## DOCUMENT EXTRACT
◇ ◇ ◇ ◇ ◇ ◇ ◇

Sep 21st - 5:59 am
Last week’s victory by Marisol Alcantara in the four-way Democratic primary to succeed outgoing Sen. Adriando Espaillat was a win for IDC Leader Jeff Klein, as Alcantara confirmed that she plans to join his breakaway conference and not the so-called “regular” Democrats in Albany come January.
Since then, there has been much speculation that Klein is again preparing to flex his growing political muscle in favor of the Senate Republicans, should they require his assistance in maintaining control of the chamber after the November elections.
But Alcantara is playing her cards close to the vest when it comes to whether she’s prepared to support a power-sharing deal that keeps the regular Democrats in the minority, deftly side stepping the question during a CapTon interview last night by saying:
“You know, I’m the Democrat nominee. What I am prepared to do is to go to Albany to fight for the DREAM Act, fight for licenses for the undocumented, fight for the people in my district and the state of New York.”
When I noted that many DREAM Act supporters blame Klein for the death of the measure on the Senate floor in 2014, Alcantara replied:
“I don’t know what happened when Jeff Klein was there. All I know is that is one of my main priorities to go to Albany and push for the DREAM Act. It’s a shame that a place like Texas has a DREAM Act and we don’t have one in New York. This is one of the most progressive states in the country.”
No one is questioning Alcantara’s progressive credentials. Aside from a long history in the labor movement as an organizer for the state Nurses Association, she was also a delegate for Vermont Sen. Bernie Sanders during the New York presidential primary.
As a result, some regular Democrats are scratching their heads over whey Alcantara would join up with the IDC – a group that Klein’s erstwhile colleagues argue actually prevents the passage of more progressive measures in the Senate.
As it turns out, her motivation was simple: The IDC supported her when she felt no one else was willing to do so.
Alcantara said she reached out to “everyone you can think of” when she was mulling a Senate run, and the “one person who was receptive” to the idea of her running for office was Sen. Diane Savino, a Staten Island Democrat and former labor organizer herself, who is currently the IDC’s lone female member.
Alcantara noted that should she win in November, as is widely expected, then she will make history was the first Dominican woman in the chamber.
She would also be the first Latina elected to the Senate since the departure of the late former Sen. Olga Mendez, a Bronx Democrat who often sided with Republicans and officially changed her registration to the GOP in 2002, in 2004.
Mendez, the first Puerto Rican woman elected to the state Legislature in New York history, was defeated that year by Sen. Jose Serrano.
Aug 18th - 1:27 pm
The five-member Independent Democratic Conference would grow by one should Marisol Alcantara win the race to succeed state Sen. Adriano Espaillat.
Sources confirmed this week Alcantara, a labor organizer, would join the conference if elected. Alcantara this week was endorsed by the IDC, led by Sen. Jeff Klein, a Bronx Democrat.
In a statement, Alcantara praised the IDC on a variety of policies the conference has pushed, including paid family leave and universal pre-Kindergarten.
“For 20 years, I have been working in the trenches in Albany on behalf of organized labor to bring about progressive legislation,” Alcantara said in a statement.

◇ ◇ ◇ ◇ ◇ ◇ ◇

## RECORDS SUPPLIED
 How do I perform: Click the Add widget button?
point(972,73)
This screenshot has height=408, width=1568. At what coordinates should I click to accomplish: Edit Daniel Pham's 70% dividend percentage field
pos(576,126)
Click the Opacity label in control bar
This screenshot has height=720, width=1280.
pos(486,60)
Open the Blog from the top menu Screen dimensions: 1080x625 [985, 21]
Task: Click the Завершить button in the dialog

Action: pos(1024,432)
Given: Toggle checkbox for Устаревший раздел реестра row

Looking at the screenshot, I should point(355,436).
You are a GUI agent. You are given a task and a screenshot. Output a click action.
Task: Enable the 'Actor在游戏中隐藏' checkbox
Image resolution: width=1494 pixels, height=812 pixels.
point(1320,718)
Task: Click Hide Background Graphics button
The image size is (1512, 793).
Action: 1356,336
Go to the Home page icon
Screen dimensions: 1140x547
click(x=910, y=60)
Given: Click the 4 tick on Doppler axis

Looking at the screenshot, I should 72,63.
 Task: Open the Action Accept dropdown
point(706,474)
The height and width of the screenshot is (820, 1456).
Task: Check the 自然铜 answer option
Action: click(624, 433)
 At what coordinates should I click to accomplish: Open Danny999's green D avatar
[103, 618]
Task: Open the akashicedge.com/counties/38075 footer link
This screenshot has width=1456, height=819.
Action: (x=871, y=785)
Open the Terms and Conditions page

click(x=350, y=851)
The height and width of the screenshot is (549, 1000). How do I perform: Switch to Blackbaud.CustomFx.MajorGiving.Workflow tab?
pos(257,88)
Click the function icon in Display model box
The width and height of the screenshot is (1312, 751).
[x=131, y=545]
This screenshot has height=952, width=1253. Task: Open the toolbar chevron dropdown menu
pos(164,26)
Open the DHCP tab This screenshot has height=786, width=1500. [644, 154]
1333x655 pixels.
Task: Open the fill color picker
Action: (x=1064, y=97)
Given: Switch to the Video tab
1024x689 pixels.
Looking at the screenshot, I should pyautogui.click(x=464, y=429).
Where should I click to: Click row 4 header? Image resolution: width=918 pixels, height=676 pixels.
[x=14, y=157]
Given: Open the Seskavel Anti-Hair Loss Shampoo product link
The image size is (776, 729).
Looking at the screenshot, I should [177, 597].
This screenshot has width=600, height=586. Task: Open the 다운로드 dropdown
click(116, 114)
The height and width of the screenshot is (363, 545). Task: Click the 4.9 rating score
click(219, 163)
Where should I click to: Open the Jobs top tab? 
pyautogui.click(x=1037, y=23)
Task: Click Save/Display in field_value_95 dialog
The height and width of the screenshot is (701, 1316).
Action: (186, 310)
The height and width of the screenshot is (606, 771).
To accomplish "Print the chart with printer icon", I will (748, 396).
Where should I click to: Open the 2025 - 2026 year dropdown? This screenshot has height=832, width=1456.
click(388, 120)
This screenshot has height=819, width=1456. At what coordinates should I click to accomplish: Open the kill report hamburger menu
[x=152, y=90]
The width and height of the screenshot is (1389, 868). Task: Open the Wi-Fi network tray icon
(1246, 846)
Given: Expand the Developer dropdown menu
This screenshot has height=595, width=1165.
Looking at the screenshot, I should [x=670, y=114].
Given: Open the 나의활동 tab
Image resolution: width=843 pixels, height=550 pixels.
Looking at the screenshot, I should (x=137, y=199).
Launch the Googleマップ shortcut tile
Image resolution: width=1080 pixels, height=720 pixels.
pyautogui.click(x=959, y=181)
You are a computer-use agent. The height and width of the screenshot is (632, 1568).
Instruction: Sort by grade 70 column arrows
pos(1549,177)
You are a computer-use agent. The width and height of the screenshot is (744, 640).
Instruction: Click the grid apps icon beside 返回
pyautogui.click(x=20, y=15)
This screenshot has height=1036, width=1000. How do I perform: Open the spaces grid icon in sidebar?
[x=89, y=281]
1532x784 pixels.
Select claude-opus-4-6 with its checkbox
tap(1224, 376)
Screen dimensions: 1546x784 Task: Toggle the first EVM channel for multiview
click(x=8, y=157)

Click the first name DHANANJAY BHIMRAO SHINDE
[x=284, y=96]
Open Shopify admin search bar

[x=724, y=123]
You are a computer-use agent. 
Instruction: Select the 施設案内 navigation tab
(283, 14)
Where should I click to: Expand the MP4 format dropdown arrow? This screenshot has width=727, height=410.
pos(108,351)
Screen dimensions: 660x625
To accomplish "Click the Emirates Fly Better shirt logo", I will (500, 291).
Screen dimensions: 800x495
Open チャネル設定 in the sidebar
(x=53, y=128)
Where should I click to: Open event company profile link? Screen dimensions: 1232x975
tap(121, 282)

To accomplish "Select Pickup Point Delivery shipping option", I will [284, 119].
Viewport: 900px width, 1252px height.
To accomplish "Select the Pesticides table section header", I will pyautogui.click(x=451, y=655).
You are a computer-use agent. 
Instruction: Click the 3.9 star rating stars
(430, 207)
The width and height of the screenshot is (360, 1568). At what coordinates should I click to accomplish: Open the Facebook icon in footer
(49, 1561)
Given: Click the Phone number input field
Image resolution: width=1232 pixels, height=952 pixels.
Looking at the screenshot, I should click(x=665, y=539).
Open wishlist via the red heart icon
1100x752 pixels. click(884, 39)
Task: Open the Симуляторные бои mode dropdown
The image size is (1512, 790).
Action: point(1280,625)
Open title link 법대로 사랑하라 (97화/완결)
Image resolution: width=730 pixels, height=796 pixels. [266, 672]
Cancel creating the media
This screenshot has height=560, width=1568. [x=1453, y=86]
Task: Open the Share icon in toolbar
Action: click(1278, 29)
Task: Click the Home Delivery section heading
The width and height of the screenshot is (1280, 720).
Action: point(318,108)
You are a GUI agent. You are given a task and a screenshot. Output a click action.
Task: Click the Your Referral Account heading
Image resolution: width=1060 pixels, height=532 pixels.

◇ ◇ ◇ ◇ ◇ ◇ ◇

## PROBLEM 1
In the article about Marisol Alcantara, who was the one person receptive to the idea of her running for the Senate?
## PROBLEM 2
Extend the article about Marisol Alcantara from the point where it ends.
The data is separate material and has no connection to the article about Marisol Alcantara.

## TASK ANSWER 1
Sen. Diane Savino, a Staten Island Democrat and former labor organizer, was the one person receptive to the idea.

## TASK ANSWER 2
“I witnessed an increase in the minimum wage twice, paid family leave, and Universal Pre-K for NYC–all possible because of the IDC’s influence. When I am elected I look forward to going to Albany to continue to push for progressive legislation critical to the people of the 31st district.”
Alcantara joining the ranks of the IDC would be a key step for the conference to bolster their clout in Albany heading into the 2017 legislative session. Senate Republicans hold a narrow majority in the chamber, while Democrats expect to do well in suburban and upstate swing districts with Hillary Clinton atop the party’s ticket this year.
The IDC in the past has aligned with Senate Republicans to form a majority coalition, but could forge a similar arrangement with the mainline Democratic conference.
“Anyone who knows me knows that I am and will continue to be a fierce advocate for the progressive policies I’ve fought for my entire life,” Alcantara added.
“And, most importantly, I will be a strong and independent voice for tenants and families throughout the district. I will put my credentials of fighting for progressive causes up against my two opponents any day of the week–one of whom lobbied for a Republican mayor in Albany, and another who paved the way for an unprecedented third term for a Republican mayor.”
Alcantara next month faces former Eric Schneiderman aide Micah Lasher and former city Councilman Robert Jackson in a primary.
Apr 11th - 4:10 pm
They say Albany is a transient place, and each year I am reminded of that fact as people do their time here and then move on to something else. ( I know that kinda makes it sound like a prison sentence, but hey, if the shoe fits…).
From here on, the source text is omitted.